Dataset entries:

━━━━━━

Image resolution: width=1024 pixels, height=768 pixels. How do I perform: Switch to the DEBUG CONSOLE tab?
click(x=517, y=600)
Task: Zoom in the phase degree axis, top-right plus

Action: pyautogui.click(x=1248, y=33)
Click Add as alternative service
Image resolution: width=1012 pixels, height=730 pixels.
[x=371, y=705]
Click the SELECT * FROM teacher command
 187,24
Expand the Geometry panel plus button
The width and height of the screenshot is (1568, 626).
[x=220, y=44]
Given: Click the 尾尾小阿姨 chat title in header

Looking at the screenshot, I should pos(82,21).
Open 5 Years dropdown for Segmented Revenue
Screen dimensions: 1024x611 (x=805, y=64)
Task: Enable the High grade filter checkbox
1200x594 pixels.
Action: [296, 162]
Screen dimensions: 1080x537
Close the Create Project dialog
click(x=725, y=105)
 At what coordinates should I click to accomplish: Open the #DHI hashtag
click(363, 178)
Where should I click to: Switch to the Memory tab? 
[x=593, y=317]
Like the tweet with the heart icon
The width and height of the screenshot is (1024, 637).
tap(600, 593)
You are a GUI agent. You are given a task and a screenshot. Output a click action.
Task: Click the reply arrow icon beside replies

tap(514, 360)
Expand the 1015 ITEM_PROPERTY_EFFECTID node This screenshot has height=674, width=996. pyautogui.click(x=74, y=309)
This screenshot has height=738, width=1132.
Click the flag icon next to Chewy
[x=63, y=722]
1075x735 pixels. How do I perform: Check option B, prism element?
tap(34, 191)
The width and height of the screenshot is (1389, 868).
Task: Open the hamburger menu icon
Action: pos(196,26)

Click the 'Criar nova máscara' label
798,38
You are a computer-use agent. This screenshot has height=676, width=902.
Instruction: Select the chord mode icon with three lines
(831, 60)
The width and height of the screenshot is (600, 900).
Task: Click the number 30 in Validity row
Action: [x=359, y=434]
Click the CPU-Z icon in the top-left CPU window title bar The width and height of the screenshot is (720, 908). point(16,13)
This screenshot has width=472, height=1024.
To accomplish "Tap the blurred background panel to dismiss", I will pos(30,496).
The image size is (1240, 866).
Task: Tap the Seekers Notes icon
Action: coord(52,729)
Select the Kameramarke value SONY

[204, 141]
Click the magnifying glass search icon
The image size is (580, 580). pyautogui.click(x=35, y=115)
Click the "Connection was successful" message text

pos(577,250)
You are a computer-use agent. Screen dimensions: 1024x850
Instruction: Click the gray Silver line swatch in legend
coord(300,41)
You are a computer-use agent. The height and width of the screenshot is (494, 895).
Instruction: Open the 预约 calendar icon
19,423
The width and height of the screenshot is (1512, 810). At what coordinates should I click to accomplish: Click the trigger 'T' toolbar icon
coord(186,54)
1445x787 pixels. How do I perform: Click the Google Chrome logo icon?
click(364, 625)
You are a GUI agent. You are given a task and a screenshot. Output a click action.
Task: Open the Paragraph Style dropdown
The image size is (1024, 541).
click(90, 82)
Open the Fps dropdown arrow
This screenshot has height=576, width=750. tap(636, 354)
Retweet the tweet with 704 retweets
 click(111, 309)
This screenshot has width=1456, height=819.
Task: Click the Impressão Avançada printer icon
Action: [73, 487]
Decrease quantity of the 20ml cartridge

━━━━━━

# [Problem details]
Across the entries above, work out how many lines hold "agent". The answer is that number alone.

# [Result for this task]
5